Penyebab utama ubi jalar layu terbagi menjadi faktor patogen dan faktor lingkungan. Infeksi patogen seperti jamur Fusarium oxysporum dan bakteri Ralstonia solanacearum sering kali menginfeksi pembuluh vaskuler tanaman melalui luka di akar. Jika infeksi terjadi pada umur tanaman 30 hingga 60 hari setelah tanam, pembentukan umbi akan terganggu total dan potensi kehilangan hasil panen dapat mencapai 50 hingga 80 persen.
Selain patogen, serangan hama penggerek batang atau hama lanas (Cylas formicarius) serta stres air akibat musim kemarau juga menunjukkan gejala ubi jalar layu. Hama lanas membuat saluran di dalam pangkal batang dan umbi, sehingga menyumbat aliran nutrisi. Sementara itu, kelayuan akibat kekeringan biasanya ditandai dengan daun yang menguncup pada siang hari pukul 12.00 tetapi segar kembali saat pagi hari pukul 06.00.
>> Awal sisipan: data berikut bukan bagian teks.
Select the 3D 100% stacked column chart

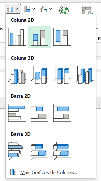click(62, 75)
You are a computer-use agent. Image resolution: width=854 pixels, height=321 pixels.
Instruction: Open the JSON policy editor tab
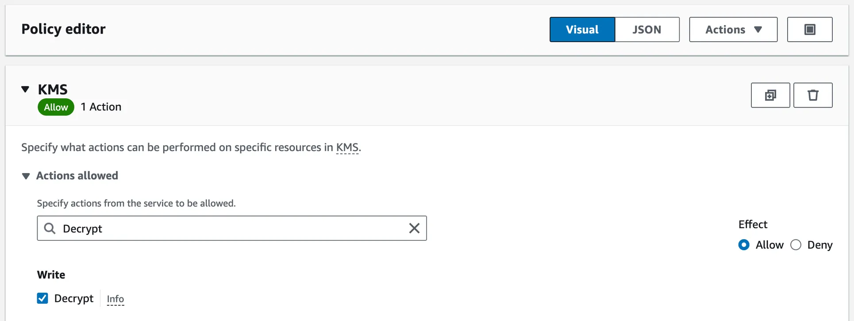[646, 30]
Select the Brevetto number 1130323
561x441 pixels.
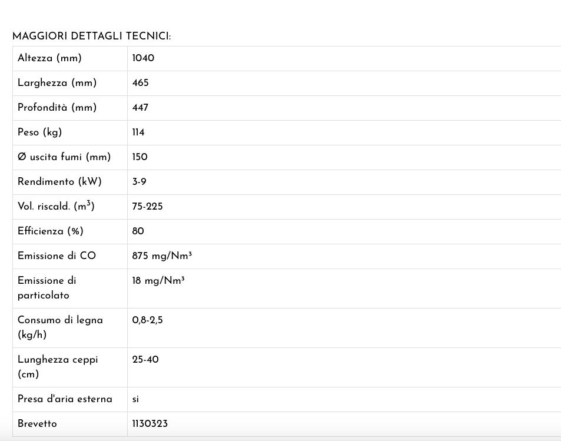pyautogui.click(x=150, y=423)
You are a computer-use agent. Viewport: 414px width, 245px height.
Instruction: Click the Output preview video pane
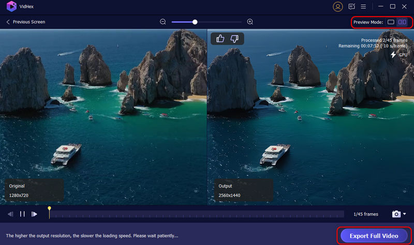coord(311,119)
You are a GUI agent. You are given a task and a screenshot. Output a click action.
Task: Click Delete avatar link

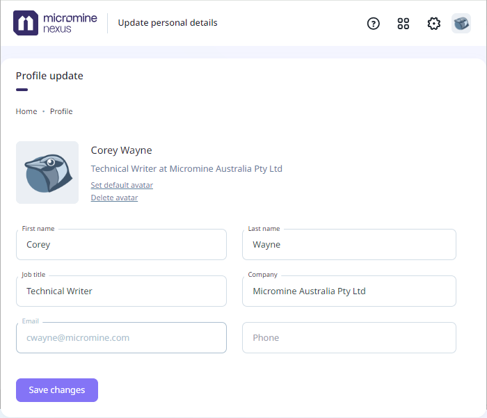pyautogui.click(x=114, y=198)
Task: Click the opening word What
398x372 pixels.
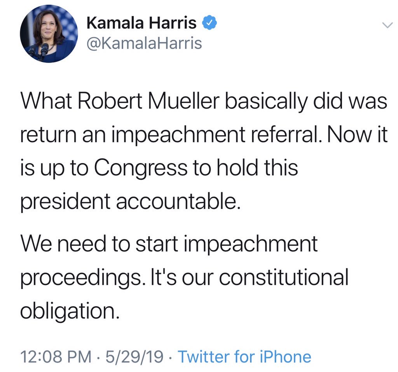Action: 46,101
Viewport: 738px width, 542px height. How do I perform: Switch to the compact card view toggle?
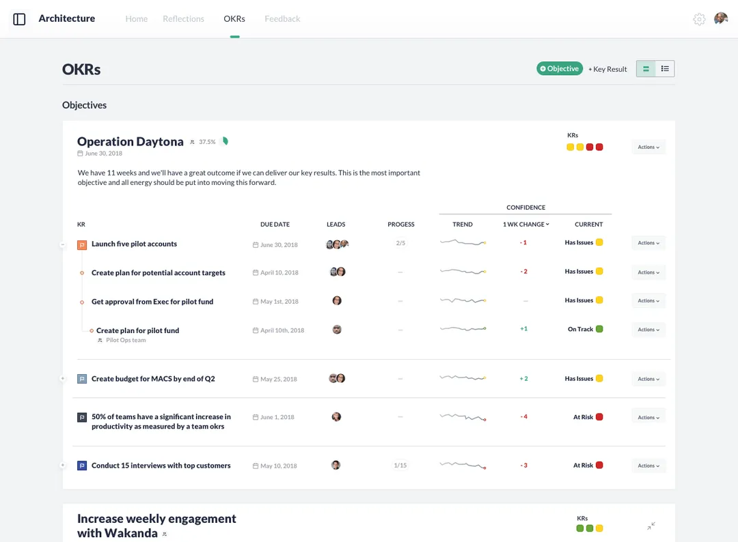(x=646, y=69)
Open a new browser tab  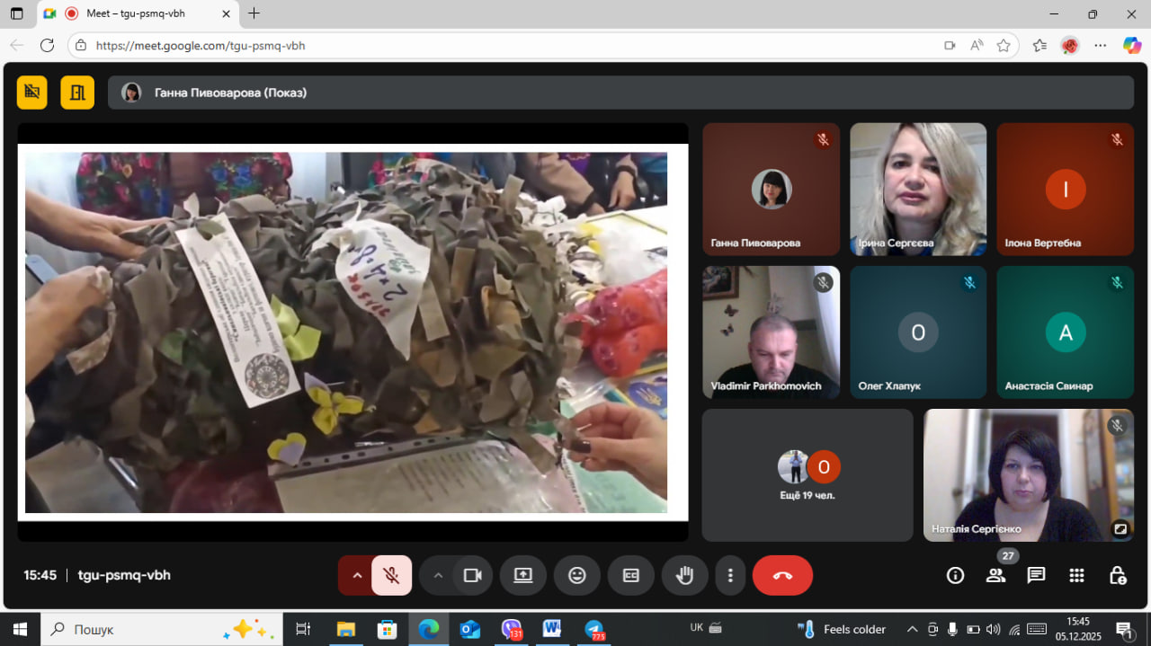pyautogui.click(x=254, y=13)
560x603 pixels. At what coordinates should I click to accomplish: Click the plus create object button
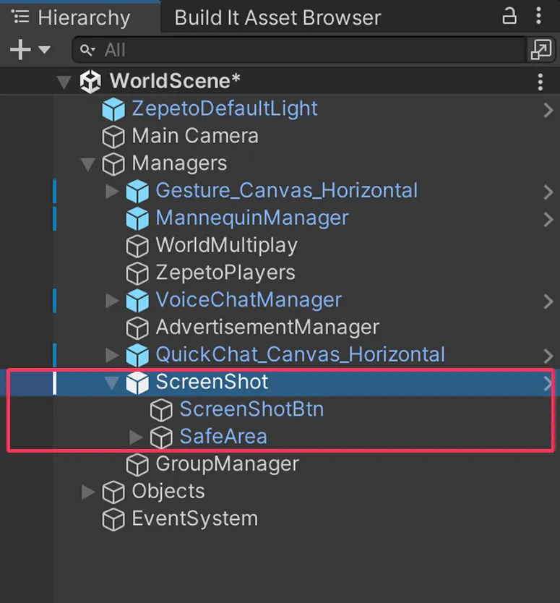(x=20, y=50)
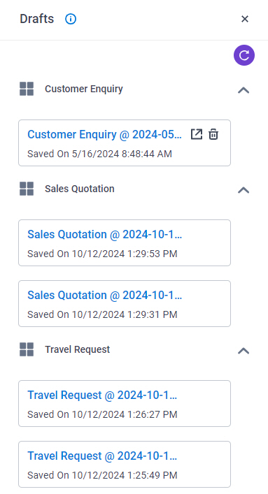Open Sales Quotation draft saved at 1:29:31 PM

point(104,295)
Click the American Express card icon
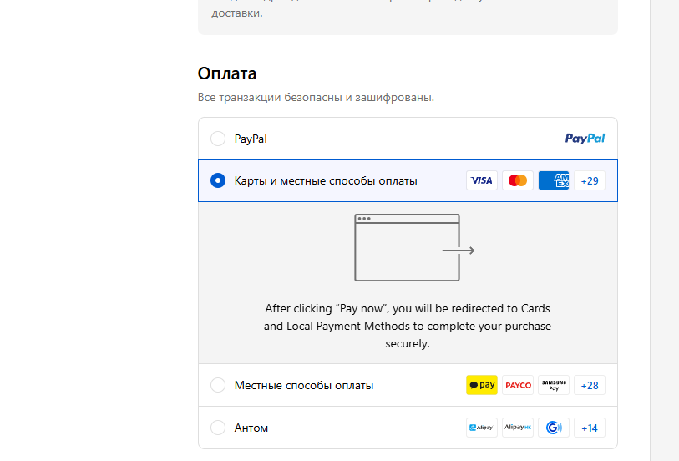 click(x=554, y=180)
Penanganan ubi jalar layu memerlukan kombinasi teknik budidaya yang tepat dan sanitasi lahan yang ketat. Lakukan penyiraman secara berkala sebanyak 2 kali seminggu pada musim kemarau dengan volume 10 hingga 15 liter per meter persegi bedengan. Jika kelayuan disebabkan oleh patogen menular, segera cabut dan bakar tanaman yang sakit, lalu taburkan kapur pertanian sebanyak 100 gram per lubang bekas tanaman untuk menetralkan area tanah tersebut.